Many Australians still share Menzies lukewarm and dismissive view of the capital and see the word “Canberra’ as being synonymous with ‘politics’ or ‘public servant boffins’. Perhaps, at a stretch, they may link the name of the place to the great national institutions such as Old and New Parliament Houses, the National Library and the High Court – but with little more, and rarely, to be brutally honest, with anything renowned for resonating with soul or character.
But to me, resident of this city since 1998, it IS synonymous with something else. I glimpsed it briefly in early 2001 when 10,000 Canberrans rallied in no uncertain fashion for Australia’s public broadcaster, the ABC. It showed its face again in 2003 when people here pulled together in the face massive fires which caused loss of life and destruction of property. More recently, I’ve listened to the views of my fellow Canberrans on what they consider to be the great issues of our time, the environment, economics, the challenges of transitioning to sustainable living. I’m calling this elusive thing ‘Community’ and I have faith that it is still here in these tumultuous times, lurking in the background.

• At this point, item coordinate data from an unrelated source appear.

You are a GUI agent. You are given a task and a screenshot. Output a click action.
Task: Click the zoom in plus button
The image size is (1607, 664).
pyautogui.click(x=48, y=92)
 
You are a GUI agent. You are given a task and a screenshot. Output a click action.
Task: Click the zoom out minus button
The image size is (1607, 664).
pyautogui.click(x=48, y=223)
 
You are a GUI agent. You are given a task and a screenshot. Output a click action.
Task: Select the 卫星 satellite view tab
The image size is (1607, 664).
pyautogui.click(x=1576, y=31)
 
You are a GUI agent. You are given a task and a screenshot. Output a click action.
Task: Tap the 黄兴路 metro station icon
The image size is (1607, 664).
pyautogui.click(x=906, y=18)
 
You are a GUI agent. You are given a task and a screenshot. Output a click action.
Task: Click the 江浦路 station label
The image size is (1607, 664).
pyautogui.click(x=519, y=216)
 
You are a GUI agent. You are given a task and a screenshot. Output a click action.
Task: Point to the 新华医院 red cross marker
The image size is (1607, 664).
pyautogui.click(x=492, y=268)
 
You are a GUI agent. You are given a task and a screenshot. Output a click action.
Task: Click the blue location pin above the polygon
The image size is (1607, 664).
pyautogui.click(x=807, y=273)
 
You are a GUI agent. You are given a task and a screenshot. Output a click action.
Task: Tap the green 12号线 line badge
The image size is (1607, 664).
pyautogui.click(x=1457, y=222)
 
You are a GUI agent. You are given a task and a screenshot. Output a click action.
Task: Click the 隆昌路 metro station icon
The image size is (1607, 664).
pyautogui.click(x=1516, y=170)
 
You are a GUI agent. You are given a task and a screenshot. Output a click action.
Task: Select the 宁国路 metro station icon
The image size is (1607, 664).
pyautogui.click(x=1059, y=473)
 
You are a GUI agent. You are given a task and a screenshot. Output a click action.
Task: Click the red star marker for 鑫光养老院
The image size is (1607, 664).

So I was very interested to read a story in the Canberra Times last year about kitchen table conversations initiated by the Belconnen branch of the See-Change organisation. SEE-Change is a community not-for-profit group focused on local grass roots action in Canberra, responding to concerns about the strains we place on the planet, with an emphasis on a safer, social and environmental path through practical community action.
I was sure, given my experience of Canberra and its people, that something positive would come out of this. Based on the model provided by the Victorian Womens’ Trust and utilised by the ‘Voice for Indi’ campaign which resulted in the election of independent candidate Cathy McGowan to Parliament, the conversations took place in late 2014 in the Belconnen (North Canberra) area and the results were released as a report on 24 February 2015.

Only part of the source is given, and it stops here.